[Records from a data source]
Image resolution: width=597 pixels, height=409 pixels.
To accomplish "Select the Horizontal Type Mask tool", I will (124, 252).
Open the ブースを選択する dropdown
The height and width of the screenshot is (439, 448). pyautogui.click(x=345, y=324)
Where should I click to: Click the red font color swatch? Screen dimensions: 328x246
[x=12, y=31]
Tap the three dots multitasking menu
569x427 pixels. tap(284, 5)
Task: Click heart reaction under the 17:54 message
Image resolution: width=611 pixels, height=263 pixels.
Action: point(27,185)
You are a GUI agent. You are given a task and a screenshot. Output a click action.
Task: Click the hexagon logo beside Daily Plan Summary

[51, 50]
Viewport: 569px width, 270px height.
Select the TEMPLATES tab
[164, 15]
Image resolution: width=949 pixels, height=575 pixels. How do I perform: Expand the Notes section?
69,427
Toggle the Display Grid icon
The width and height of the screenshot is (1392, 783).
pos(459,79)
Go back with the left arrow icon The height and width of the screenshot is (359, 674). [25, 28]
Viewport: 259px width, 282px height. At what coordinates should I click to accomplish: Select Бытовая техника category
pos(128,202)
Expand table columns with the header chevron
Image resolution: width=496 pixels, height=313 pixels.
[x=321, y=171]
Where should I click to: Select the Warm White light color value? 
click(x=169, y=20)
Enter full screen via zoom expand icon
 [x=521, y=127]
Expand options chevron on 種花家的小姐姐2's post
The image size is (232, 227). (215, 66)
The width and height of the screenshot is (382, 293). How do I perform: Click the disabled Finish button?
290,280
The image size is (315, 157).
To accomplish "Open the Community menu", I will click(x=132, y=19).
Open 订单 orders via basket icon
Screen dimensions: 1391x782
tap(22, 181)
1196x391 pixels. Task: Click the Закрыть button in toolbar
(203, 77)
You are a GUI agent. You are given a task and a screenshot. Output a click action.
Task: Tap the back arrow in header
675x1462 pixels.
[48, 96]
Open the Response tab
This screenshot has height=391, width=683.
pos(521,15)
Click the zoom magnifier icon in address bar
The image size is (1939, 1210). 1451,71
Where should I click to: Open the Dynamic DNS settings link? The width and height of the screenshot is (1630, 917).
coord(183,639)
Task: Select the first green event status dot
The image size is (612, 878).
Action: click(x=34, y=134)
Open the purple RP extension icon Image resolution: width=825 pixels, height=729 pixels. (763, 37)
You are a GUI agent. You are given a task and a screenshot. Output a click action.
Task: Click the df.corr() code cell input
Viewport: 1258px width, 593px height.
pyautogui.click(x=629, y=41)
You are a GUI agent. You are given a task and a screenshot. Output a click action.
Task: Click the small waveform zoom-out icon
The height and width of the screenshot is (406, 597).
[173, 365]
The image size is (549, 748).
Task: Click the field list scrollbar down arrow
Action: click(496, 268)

# [WHAT YOU ARE ASKED TO DO]
Rewrite the material from its first line through the line containing "[x=321, y=171]", swapping "dropdown" for "menu" and keeping every other part the same.

# [TASK OUTPUT]
Image resolution: width=597 pixels, height=409 pixels.
To accomplish "Select the Horizontal Type Mask tool", I will (124, 252).
Open the ブースを選択する menu
The height and width of the screenshot is (439, 448). pyautogui.click(x=345, y=324)
Where should I click to: Click the red font color swatch? Screen dimensions: 328x246
[x=12, y=31]
Tap the three dots multitasking menu
569x427 pixels. tap(284, 5)
Task: Click heart reaction under the 17:54 message
Image resolution: width=611 pixels, height=263 pixels.
Action: point(27,185)
You are a GUI agent. You are given a task and a screenshot. Output a click action.
Task: Click the hexagon logo beside Daily Plan Summary

[51, 50]
Viewport: 569px width, 270px height.
Select the TEMPLATES tab
[164, 15]
Image resolution: width=949 pixels, height=575 pixels. How do I perform: Expand the Notes section?
69,427
Toggle the Display Grid icon
The width and height of the screenshot is (1392, 783).
pos(459,79)
Go back with the left arrow icon The height and width of the screenshot is (359, 674). [25, 28]
Viewport: 259px width, 282px height. At what coordinates should I click to accomplish: Select Бытовая техника category
pos(128,202)
Expand table columns with the header chevron
Image resolution: width=496 pixels, height=313 pixels.
[x=321, y=171]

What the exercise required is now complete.